-- Required work --
Give the lines of the records below, from the line containing "This screenshot has height=482, width=919." through the line containing "This screenshot has height=849, width=1366.", both included, as a JSON list of strings. Use one string per line and leave out blank lines.

-- Data lines --
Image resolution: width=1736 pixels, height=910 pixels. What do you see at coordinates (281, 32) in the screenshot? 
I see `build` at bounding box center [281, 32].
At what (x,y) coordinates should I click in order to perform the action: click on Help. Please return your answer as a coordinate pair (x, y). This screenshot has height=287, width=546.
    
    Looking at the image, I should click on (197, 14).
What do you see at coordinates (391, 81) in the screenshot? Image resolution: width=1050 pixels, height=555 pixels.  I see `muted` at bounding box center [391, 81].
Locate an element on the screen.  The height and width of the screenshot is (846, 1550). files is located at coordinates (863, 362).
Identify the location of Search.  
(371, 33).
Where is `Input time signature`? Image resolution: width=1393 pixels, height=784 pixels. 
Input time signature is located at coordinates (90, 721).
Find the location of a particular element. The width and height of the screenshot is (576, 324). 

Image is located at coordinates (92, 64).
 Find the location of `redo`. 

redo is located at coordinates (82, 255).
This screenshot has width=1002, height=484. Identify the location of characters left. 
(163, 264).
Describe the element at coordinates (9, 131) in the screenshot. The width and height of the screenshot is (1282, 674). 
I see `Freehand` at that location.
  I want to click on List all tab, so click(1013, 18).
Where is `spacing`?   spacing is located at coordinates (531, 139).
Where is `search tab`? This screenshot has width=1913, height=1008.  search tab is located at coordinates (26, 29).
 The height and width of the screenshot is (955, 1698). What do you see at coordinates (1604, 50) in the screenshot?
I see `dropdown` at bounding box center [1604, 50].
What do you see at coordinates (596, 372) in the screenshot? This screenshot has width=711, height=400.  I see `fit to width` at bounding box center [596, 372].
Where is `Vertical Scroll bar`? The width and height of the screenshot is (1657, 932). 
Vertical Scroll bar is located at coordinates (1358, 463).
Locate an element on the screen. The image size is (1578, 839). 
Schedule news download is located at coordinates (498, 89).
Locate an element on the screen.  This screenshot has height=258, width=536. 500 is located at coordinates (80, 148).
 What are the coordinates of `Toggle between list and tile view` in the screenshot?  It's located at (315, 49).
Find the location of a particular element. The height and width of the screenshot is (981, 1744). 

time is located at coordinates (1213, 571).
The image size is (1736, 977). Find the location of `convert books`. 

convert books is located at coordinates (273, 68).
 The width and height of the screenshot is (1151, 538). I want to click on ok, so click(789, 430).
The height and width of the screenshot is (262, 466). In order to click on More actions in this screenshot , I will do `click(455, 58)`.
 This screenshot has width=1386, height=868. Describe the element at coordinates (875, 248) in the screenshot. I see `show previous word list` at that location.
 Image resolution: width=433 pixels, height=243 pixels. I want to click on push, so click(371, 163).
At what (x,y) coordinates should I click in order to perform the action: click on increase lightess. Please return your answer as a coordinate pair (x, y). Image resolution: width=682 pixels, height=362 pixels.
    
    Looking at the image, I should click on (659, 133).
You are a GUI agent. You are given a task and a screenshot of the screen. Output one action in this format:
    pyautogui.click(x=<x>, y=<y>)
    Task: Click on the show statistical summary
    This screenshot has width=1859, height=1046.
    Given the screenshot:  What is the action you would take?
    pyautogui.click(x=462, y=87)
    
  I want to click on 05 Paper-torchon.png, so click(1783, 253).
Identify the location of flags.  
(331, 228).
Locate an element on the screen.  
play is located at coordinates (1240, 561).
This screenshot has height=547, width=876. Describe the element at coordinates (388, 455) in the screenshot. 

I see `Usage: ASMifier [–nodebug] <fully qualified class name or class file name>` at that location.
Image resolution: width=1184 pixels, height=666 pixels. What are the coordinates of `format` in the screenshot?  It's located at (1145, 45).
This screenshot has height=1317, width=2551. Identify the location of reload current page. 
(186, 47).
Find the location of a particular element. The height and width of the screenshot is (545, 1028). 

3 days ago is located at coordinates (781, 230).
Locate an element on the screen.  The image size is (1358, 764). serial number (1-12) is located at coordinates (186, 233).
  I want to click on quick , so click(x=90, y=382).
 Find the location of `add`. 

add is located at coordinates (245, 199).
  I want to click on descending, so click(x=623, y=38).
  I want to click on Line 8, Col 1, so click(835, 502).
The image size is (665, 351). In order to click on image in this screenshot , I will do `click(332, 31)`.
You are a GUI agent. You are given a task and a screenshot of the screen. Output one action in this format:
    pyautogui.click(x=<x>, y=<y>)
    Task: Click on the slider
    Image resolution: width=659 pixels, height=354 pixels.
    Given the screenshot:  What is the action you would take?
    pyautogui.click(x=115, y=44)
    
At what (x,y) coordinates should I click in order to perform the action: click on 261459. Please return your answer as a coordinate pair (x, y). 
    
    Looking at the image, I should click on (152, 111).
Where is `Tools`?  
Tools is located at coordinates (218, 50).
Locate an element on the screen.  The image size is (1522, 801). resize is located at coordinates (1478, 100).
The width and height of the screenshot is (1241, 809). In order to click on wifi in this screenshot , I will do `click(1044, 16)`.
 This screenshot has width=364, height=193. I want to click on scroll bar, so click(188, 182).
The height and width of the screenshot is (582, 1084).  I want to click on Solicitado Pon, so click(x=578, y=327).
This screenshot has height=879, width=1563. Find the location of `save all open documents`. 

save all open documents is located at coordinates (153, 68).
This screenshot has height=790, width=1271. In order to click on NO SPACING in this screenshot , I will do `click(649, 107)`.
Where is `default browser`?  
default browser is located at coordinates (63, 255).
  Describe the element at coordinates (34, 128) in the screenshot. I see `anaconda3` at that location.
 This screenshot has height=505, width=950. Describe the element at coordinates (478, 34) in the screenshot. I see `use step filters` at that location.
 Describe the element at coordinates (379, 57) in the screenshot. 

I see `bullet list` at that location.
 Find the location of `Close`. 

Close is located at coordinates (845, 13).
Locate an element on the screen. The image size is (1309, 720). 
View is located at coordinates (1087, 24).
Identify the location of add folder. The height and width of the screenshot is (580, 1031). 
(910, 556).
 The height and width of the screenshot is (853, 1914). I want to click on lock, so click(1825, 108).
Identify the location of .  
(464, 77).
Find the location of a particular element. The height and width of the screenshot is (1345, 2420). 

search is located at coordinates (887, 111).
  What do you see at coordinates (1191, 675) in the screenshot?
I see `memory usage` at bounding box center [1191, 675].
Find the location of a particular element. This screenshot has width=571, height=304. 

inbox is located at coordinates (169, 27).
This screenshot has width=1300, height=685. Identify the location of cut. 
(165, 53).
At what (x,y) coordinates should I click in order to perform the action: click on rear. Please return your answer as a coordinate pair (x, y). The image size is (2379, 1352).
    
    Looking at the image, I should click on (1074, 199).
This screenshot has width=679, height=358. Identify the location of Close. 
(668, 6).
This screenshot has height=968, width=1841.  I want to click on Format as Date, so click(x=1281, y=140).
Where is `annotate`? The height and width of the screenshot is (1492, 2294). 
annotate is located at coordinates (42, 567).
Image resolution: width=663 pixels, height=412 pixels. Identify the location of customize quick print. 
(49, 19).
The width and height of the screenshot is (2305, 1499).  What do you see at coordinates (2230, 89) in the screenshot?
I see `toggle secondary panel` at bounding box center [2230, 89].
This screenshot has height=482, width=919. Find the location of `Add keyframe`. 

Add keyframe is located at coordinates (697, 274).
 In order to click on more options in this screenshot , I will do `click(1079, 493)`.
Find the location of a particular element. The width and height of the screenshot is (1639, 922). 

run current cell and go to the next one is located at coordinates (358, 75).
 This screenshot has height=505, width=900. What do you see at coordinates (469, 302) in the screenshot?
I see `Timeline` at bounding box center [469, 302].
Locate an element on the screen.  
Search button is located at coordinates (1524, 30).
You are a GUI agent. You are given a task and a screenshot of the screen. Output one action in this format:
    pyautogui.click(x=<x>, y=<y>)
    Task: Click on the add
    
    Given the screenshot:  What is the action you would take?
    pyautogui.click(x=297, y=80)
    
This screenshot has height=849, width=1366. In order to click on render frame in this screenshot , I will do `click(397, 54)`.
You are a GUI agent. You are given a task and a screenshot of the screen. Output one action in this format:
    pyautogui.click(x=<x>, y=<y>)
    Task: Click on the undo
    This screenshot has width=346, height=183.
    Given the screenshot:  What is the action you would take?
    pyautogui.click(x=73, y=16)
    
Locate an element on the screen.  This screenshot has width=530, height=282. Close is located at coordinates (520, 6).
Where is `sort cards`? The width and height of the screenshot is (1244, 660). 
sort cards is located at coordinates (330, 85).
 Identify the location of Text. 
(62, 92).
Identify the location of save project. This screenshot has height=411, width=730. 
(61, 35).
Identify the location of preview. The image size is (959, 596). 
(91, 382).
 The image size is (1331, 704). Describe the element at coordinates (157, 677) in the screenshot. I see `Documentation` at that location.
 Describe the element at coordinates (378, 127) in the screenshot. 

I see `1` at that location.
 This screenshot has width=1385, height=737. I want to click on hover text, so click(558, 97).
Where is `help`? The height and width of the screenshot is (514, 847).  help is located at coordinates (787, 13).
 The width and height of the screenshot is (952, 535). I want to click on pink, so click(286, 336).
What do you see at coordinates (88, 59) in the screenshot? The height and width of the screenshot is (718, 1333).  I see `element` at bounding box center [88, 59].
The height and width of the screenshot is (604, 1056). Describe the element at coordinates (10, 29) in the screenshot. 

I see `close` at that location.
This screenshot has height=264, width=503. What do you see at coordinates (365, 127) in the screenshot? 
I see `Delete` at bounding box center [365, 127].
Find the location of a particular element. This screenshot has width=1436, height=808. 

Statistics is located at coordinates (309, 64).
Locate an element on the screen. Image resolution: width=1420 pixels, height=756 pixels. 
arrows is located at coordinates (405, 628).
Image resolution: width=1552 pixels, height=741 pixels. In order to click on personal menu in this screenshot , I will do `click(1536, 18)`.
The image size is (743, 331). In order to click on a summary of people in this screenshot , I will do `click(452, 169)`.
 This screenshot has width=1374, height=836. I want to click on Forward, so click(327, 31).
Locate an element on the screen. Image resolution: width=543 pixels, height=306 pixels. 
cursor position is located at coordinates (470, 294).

-- Written answer --
[
  "This screenshot has height=482, width=919. Find the location of `Add keyframe`. ",
  "Add keyframe is located at coordinates (697, 274).",
  " In order to click on more options in this screenshot , I will do `click(1079, 493)`.",
  "Find the location of a particular element. The width and height of the screenshot is (1639, 922). ",
  "run current cell and go to the next one is located at coordinates (358, 75).",
  " This screenshot has height=505, width=900. What do you see at coordinates (469, 302) in the screenshot?",
  "I see `Timeline` at bounding box center [469, 302].",
  "Locate an element on the screen.  ",
  "Search button is located at coordinates (1524, 30).",
  "You are a GUI agent. You are given a task and a screenshot of the screen. Output one action in this format:",
  "    pyautogui.click(x=<x>, y=<y>)",
  "    Task: Click on the add",
  "    Given the screenshot:  What is the action you would take?",
  "    pyautogui.click(x=297, y=80)",
  "This screenshot has height=849, width=1366. In order to click on render frame in this screenshot , I will do `click(397, 54)`."
]